**TASK REQUIREMENTS:**
Please write out the line containing "Buy now with the 立即购买 button" and each line after it through the end of the data, exactly, and nothing else.
#### MATERIAL FOR THIS TASK
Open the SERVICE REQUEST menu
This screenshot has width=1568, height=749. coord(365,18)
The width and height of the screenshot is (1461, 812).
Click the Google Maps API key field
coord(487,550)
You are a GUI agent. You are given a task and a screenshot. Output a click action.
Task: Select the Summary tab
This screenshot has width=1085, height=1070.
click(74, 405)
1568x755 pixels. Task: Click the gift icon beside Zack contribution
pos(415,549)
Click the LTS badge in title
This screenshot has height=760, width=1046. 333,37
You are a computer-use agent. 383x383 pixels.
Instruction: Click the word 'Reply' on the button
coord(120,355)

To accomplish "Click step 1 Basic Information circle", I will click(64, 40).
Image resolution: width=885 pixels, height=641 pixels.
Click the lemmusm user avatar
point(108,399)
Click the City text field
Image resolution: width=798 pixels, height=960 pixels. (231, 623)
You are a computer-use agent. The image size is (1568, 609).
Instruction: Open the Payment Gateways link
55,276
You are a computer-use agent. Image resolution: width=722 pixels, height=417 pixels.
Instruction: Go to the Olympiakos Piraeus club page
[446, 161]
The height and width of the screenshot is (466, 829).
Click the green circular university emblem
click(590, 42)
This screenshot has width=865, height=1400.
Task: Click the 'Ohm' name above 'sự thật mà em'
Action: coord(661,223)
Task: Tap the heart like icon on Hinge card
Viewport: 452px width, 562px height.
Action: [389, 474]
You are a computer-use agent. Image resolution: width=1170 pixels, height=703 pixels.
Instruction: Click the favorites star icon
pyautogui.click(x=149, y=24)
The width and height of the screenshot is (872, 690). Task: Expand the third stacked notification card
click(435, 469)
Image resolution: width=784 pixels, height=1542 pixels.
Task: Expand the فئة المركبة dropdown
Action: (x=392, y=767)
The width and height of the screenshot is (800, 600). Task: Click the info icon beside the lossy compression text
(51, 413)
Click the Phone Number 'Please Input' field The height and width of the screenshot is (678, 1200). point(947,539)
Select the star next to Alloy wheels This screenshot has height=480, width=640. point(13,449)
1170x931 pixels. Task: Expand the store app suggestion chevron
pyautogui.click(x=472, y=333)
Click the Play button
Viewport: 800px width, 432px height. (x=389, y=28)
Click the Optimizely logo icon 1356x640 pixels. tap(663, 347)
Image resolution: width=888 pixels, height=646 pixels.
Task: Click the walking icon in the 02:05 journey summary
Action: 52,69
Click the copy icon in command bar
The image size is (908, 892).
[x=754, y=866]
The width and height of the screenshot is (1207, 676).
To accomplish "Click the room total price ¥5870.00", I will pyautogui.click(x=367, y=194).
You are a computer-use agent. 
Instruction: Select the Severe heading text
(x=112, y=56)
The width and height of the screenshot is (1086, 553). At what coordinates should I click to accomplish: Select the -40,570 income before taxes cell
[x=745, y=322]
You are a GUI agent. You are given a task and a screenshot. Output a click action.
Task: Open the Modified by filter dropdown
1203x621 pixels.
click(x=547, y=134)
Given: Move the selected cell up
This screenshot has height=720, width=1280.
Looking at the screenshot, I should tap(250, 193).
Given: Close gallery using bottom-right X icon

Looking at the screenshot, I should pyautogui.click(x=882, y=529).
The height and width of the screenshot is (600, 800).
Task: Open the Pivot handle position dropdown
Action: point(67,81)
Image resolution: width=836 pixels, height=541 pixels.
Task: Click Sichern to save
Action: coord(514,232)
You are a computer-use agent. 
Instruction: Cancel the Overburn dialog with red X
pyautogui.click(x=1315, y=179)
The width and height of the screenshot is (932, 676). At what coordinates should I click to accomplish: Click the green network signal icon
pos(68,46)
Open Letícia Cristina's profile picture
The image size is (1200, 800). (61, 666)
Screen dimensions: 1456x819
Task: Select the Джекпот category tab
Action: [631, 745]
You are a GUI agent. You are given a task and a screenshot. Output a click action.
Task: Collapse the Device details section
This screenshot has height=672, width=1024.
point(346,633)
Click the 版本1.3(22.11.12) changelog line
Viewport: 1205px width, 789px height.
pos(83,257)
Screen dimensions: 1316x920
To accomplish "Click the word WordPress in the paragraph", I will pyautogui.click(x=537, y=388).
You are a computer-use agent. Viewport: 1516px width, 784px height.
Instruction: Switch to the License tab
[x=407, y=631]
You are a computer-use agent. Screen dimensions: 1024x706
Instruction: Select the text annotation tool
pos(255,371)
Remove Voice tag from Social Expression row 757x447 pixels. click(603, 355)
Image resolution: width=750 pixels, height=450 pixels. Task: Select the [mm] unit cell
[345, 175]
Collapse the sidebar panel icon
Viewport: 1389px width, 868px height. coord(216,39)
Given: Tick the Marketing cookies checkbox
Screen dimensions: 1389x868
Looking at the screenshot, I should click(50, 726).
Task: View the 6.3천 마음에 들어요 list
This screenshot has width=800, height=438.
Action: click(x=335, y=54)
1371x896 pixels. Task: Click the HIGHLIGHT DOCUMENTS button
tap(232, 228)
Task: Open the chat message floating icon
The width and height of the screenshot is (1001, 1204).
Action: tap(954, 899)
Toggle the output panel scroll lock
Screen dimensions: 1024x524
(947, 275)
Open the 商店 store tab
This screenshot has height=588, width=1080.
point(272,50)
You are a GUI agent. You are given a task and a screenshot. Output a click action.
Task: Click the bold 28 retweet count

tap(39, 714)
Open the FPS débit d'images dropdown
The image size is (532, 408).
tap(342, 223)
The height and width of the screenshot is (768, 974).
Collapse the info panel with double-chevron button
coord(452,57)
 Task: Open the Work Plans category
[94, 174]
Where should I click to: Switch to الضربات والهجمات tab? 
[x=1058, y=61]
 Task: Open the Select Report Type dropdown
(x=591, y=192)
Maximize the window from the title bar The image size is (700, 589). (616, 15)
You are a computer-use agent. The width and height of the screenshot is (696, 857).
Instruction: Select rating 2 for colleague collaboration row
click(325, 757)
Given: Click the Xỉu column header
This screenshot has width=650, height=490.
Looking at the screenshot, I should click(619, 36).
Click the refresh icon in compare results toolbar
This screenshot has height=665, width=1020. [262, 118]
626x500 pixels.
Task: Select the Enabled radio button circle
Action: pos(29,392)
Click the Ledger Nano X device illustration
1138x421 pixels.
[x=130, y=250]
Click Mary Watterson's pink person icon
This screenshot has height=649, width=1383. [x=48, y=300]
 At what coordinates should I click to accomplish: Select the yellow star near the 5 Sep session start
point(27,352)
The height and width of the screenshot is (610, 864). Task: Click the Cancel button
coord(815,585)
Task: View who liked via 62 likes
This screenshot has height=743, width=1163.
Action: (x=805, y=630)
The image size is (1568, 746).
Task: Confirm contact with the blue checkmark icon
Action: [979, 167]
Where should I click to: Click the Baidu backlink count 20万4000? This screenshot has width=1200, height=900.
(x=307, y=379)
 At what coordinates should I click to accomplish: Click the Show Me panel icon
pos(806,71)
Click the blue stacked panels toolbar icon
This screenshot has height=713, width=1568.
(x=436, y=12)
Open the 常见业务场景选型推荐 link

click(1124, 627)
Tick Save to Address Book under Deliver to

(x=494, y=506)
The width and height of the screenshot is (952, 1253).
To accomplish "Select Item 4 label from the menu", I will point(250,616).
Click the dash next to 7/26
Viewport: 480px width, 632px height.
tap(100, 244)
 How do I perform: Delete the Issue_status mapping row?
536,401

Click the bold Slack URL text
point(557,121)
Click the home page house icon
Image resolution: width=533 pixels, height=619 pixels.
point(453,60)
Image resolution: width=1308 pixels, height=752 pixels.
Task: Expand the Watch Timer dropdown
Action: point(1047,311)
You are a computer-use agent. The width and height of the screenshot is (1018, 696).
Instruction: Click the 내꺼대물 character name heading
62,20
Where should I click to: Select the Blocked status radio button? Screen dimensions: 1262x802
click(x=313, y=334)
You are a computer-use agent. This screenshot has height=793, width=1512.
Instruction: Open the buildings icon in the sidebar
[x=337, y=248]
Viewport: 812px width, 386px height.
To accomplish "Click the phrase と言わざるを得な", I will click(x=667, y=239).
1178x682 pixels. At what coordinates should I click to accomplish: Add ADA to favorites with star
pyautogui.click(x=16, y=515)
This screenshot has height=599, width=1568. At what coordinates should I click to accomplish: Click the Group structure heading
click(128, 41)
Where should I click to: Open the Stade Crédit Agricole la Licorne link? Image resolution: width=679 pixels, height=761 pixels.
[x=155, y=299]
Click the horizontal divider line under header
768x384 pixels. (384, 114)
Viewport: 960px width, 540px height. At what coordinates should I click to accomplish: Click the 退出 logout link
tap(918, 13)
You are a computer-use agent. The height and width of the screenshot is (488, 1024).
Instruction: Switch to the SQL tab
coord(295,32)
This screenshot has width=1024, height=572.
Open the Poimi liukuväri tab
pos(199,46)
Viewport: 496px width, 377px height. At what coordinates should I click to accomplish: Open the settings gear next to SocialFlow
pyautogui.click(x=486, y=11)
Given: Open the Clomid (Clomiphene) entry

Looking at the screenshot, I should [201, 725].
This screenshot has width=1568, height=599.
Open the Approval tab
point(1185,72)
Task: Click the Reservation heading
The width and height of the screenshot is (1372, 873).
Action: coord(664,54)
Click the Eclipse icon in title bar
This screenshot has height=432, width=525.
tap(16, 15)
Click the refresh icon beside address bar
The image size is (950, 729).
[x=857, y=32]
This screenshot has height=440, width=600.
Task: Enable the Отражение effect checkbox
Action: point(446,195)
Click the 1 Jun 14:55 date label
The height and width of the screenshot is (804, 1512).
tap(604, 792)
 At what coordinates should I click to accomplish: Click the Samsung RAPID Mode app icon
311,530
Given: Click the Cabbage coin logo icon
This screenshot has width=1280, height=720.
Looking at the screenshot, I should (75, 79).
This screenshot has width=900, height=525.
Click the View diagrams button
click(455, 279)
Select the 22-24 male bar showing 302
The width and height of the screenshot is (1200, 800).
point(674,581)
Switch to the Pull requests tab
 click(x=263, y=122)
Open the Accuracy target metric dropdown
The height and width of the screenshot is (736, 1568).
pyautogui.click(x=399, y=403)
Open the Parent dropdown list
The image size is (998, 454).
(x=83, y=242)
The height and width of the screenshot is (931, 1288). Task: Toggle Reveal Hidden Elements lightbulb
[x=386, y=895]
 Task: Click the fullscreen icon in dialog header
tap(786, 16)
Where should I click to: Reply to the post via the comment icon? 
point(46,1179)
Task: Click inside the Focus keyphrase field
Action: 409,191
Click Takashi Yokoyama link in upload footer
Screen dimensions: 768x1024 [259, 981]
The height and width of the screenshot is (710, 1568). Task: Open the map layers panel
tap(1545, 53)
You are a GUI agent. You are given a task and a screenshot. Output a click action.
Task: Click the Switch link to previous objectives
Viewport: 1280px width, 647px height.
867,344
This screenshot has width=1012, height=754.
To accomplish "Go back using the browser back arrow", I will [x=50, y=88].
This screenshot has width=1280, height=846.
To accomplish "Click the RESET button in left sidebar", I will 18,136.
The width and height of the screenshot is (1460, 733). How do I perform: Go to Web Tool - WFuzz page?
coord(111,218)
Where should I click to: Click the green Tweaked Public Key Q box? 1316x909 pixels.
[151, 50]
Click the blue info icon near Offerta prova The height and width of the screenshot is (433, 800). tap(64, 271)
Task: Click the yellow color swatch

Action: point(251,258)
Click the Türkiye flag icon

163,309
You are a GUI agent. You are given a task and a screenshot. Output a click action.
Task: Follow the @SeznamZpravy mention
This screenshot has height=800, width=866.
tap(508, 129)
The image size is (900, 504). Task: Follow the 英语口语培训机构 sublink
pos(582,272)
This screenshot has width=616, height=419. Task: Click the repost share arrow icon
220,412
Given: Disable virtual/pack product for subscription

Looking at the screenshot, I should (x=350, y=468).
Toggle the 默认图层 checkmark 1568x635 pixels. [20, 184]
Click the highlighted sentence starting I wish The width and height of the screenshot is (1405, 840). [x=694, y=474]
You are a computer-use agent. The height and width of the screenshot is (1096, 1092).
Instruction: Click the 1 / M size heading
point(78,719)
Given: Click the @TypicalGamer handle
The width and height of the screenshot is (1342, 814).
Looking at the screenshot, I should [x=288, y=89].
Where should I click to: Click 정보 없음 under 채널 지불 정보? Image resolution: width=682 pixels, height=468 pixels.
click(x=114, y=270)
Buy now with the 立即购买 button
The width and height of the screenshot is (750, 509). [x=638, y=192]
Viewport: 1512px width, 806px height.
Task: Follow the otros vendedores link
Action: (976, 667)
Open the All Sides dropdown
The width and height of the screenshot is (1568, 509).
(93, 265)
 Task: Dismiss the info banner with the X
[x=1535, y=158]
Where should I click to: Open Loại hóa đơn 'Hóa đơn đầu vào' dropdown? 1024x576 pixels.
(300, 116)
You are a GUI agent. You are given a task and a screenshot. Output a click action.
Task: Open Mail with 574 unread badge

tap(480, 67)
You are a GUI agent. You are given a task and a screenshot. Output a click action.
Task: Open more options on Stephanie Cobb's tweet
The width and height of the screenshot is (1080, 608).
########
**PROBLEM SOLUTION:**
Buy now with the 立即购买 button
The width and height of the screenshot is (750, 509). [x=638, y=192]
Viewport: 1512px width, 806px height.
Task: Follow the otros vendedores link
Action: (976, 667)
Open the All Sides dropdown
The width and height of the screenshot is (1568, 509).
(93, 265)
 Task: Dismiss the info banner with the X
[x=1535, y=158]
Where should I click to: Open Loại hóa đơn 'Hóa đơn đầu vào' dropdown? 1024x576 pixels.
(300, 116)
You are a GUI agent. You are given a task and a screenshot. Output a click action.
Task: Open Mail with 574 unread badge

tap(480, 67)
You are a GUI agent. You are given a task and a screenshot. Output a click action.
Task: Open more options on Stephanie Cobb's tweet
The width and height of the screenshot is (1080, 608).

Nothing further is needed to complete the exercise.